# Mosquito Lagoon spot 10/28?



## Rediculous

I'd love to, but there's gonna be 25 mph gusts. But if I was to fish on a day like that, it'd be chunk baiting for massive bulls. 

Good luck


----------



## AfterHours2

Good chance ill be out Sunday afternoon. I'll be in the NSB/north area most of next week also. Better protection from the wind up there... Shoot me a PM if you decide to head north...


----------



## Dillusion

I'll be up north Sunday out of river breeze hugging the shorelines like its my job


----------



## Blatattack

Yaaaa


----------



## MariettaMike

I am sorry to report that I slept in this morning, ate lunch for breakfast, and watched NFL and NASCAR all afternoon while getting my gear together for going deer hunting next weekend.


----------



## Dillusion

> I am sorry to report that I slept in this morning, ate lunch for breakfast, and watched NFL and NASCAR all afternoon while getting my gear together for going deer hunting next weekend.


Same. I texted some buddies that live in titusville, they said it was horrible...so I pussied out.


----------



## Rediculous

You guys missed out, the fishing was epic. J/k, I looked at the river on my way to breakfast, and twas nasty.


----------



## MariettaMike

> You guys missed out, the fishing was epic. J/k, I looked at the river on my way to breakfast, and twas nasty.


I don't know now...your meat chunking idea could have kept you busy like this guy on Saturday..

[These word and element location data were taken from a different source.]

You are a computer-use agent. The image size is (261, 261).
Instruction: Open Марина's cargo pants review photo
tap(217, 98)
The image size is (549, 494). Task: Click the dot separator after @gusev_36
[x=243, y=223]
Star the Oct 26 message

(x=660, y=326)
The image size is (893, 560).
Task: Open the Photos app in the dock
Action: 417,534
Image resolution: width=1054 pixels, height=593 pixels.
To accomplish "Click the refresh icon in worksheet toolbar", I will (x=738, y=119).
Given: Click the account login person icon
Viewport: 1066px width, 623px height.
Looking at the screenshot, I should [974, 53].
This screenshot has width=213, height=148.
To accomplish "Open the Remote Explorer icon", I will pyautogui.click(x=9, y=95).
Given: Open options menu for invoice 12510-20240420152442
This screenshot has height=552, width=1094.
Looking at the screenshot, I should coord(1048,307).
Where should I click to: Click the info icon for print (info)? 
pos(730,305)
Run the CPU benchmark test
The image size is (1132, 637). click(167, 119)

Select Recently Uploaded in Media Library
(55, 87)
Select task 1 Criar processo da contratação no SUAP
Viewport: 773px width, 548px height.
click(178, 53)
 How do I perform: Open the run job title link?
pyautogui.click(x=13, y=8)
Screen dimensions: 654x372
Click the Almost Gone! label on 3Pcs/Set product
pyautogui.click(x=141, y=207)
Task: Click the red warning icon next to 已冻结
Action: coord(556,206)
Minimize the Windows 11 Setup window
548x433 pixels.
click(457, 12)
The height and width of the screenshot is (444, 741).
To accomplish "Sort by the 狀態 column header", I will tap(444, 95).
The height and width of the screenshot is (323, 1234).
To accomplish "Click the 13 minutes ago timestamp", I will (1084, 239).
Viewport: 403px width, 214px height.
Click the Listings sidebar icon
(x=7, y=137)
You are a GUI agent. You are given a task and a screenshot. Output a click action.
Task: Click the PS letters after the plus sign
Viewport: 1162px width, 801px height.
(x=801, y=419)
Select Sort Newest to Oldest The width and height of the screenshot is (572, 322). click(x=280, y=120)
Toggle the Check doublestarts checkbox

http://forums.floridasportsman.com/showthread.php?82635-10-27-2012-Hurricane-Sandy-Redfishing!!!-Capt-Randy-Kraft-Tug-of-War-Charters


----------



## AfterHours2

I was up in the NSB area the last few days. It was impossible to fish the eastern shore but I was able to get in a full day running the backwater. Slippery creek, 3 sisters all were holding fish. Bait was a little harder to come by and I normally do not run that route so had a buddy take his Hewes out. Good times and caught my first trout and red on fly... ;D


----------



## MariettaMike

Congrats on the fish.


----------